#### Information shown

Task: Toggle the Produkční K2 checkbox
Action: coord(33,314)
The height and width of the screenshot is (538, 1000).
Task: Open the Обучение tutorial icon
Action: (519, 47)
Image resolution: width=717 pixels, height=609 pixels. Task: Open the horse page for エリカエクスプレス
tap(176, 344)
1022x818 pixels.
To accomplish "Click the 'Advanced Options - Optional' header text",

########
#### Information shown

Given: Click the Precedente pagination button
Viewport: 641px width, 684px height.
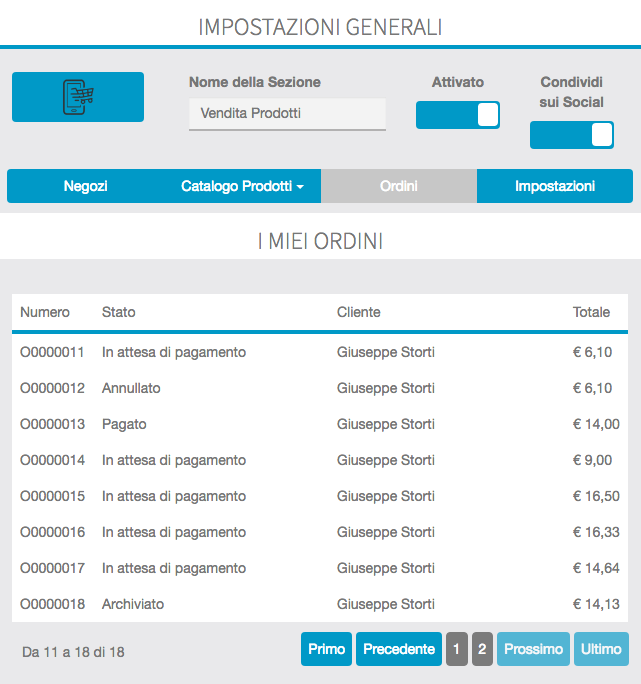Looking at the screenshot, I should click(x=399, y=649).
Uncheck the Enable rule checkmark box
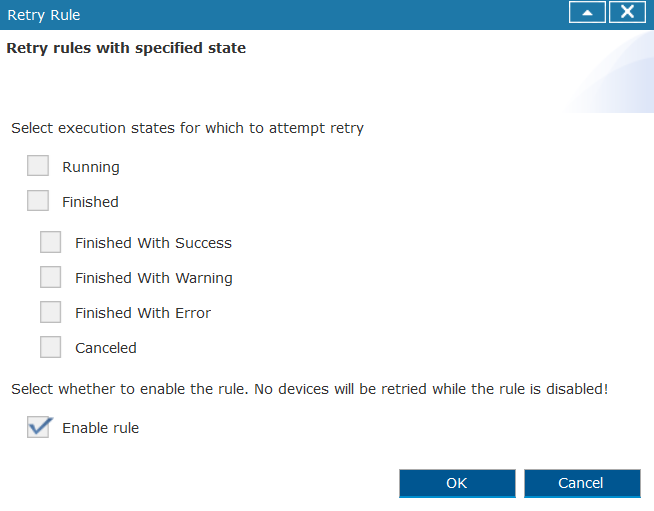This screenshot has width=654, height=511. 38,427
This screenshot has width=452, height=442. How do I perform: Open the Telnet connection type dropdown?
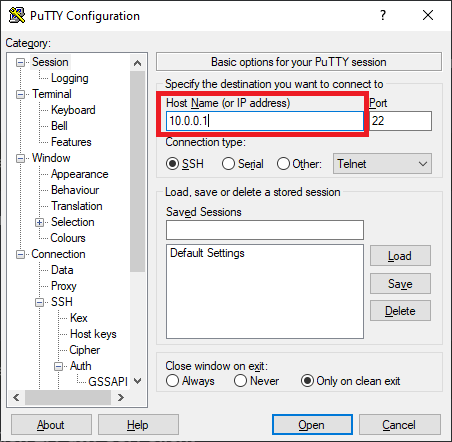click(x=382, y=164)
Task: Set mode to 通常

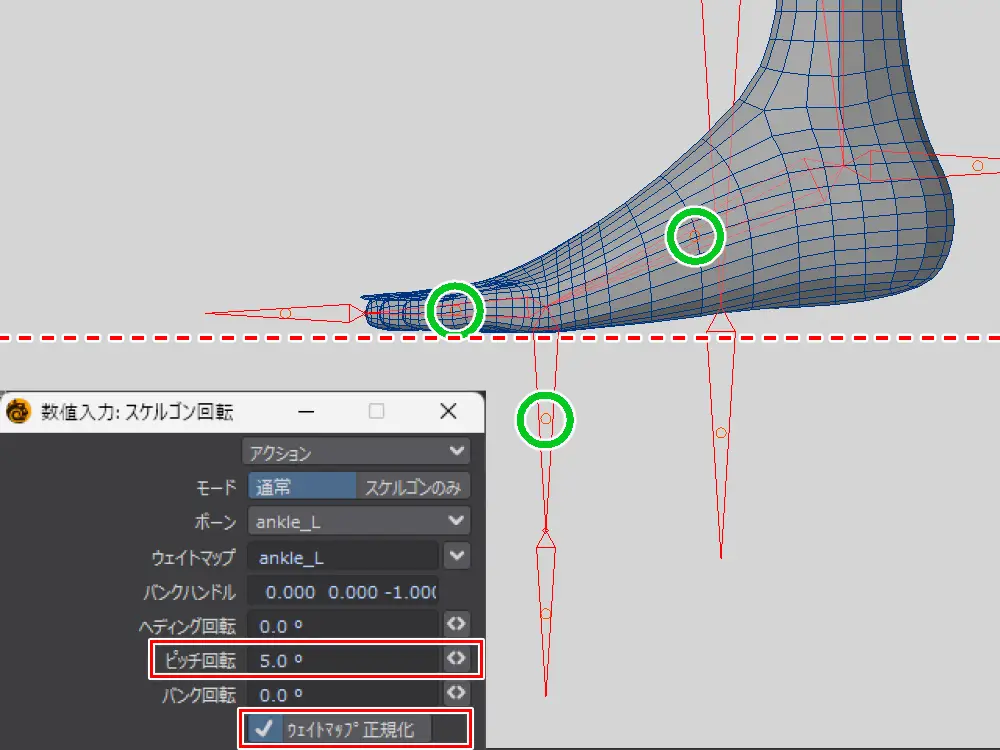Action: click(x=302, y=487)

########

> _What you have to do_
From the data above, output only the lines between the line containing "1022x818 pixels." and the line containing "the 'Advanced Options", inclusive, exactly as written.

> _Task output_
1022x818 pixels.
To accomplish "Click the 'Advanced Options - Optional' header text",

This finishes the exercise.